ジュンはそれとなくシスターに声を掛ける。
「お昼か!シスターさん、いつもお昼ってどうされてますか?」
「そうですね。自宅で簡単に済ませる事が多いです」
「あの、良かったらここの食堂でご一緒しませんか?結構美味しいんですよ」
「そうですね。是非」
(よっしゃ!)
ジュンがシスターを誘う事に成功したタイミングで聞き慣れた、そして今だけは聞きたくない声がジュンの耳をつんざく。
「おぉ!ええタイミングやんかぁ~!」
「…こ、この声は」
ジュンが声のする方向を振り向くと、そこには想定通りシオリの姿があった。
「おぉ!この前のシスターさんやんかぁ~!ども~」
「どうも」
「2人で何してんの?」
「これから食堂で昼食をいただこうかと」
「何や!デートかいな?ジュンさん意外と隅に置けへんやないのぉ~」
「ちょ、な、何言ってるんだ!そんなんじゃないよ!」
「あそう?ほな私もお邪魔させてもらいまひょか」
(…本当にお邪魔だ…)
ジュンが心で本音を呟くと、もう1人の女がその場に合流する。
「やほやほ~!シスターさんに童貞君、何してんのぉ~?」
陽気な声でやって来たのは同じく殺人免許受講生のJKだった。
「おっ、おぉぉい!!!君!!シスターさんの前でなんて事を!!!」
顔を真っ赤にして激昂するジュン。すかさず話題に食いつくシオリ。
「何や、ジュンさん童貞やったんかいな?道理でぇ~。私の胸掴んだ時え~らい慌て様やったもんなぁ~!」
「おおおおい!!やっ、止めろ!!」
「えー。お兄さん、この人の胸掴んだのー?やっぱへんたいじゃーん!」
「ちっ、ちっ、ちっ、違う!違うんです、シスターさん!!コレには深ぁーーーい訳がぁぁ!!」
ジュンは発狂寸前といった様子で必死な弁明を見せていると、そこに1人の男が通り掛かった。
「やぁ、ジュン君。お昼かい?」
「あぁぁぁああっ!ジ、ジムラさん!!」
そこに立っていたのはセンター創設メンバーにして総合受付責任者のジムラだった。
「あ、は、はい。これから。

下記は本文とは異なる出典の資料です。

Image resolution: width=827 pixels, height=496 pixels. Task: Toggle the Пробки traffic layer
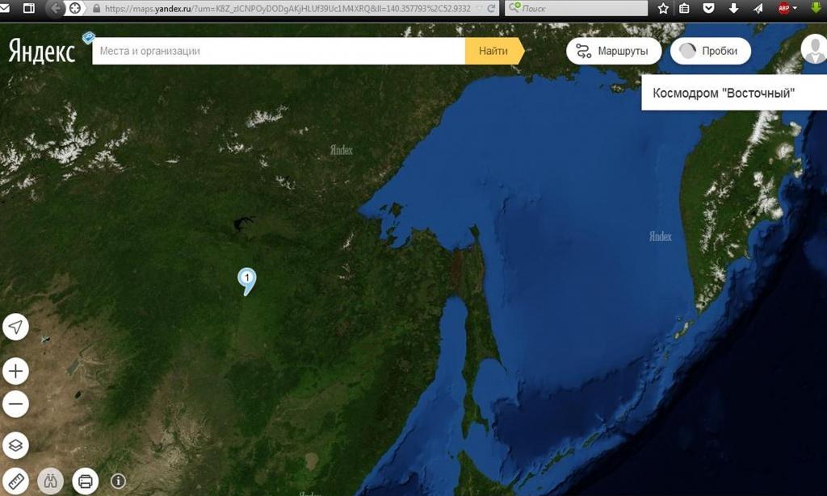tap(710, 51)
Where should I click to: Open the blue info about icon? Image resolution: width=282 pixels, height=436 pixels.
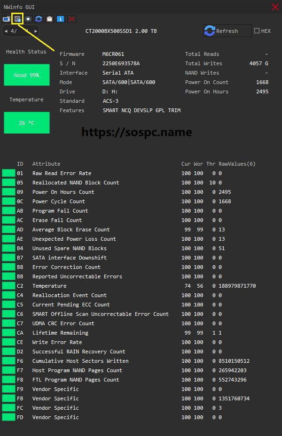(60, 19)
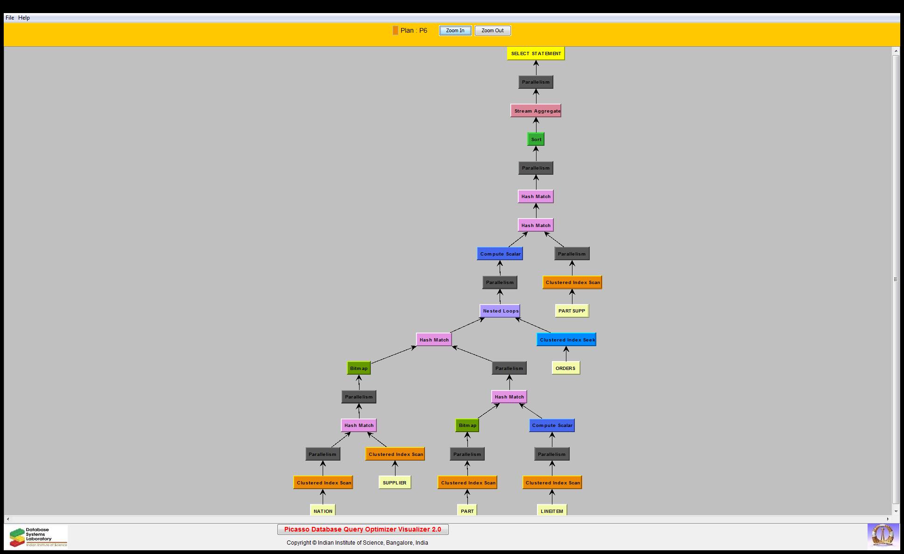Open the Help menu

point(24,18)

えと、ジムラさんも?」
「うん。休憩中だよ」
「そ、そうなんですね!あの、良かったらご一緒しませんか?」
「ありがとう。折角だけどちょっとこれから野暮用があってね。それにジュン君のハーレム状態を邪魔するのも悪いしね」
「は、ははは。ハレーム…」
「それじゃ」
そう言うとジムラはその場を去って行った。
次々と登場した人物への対応ですっかり疲労したジュンは食欲を失いかけたまま他3人と共に食堂へと向かう。
そんな一行はジムラが予定する”野暮用”の重大性に気付きもしないのだった。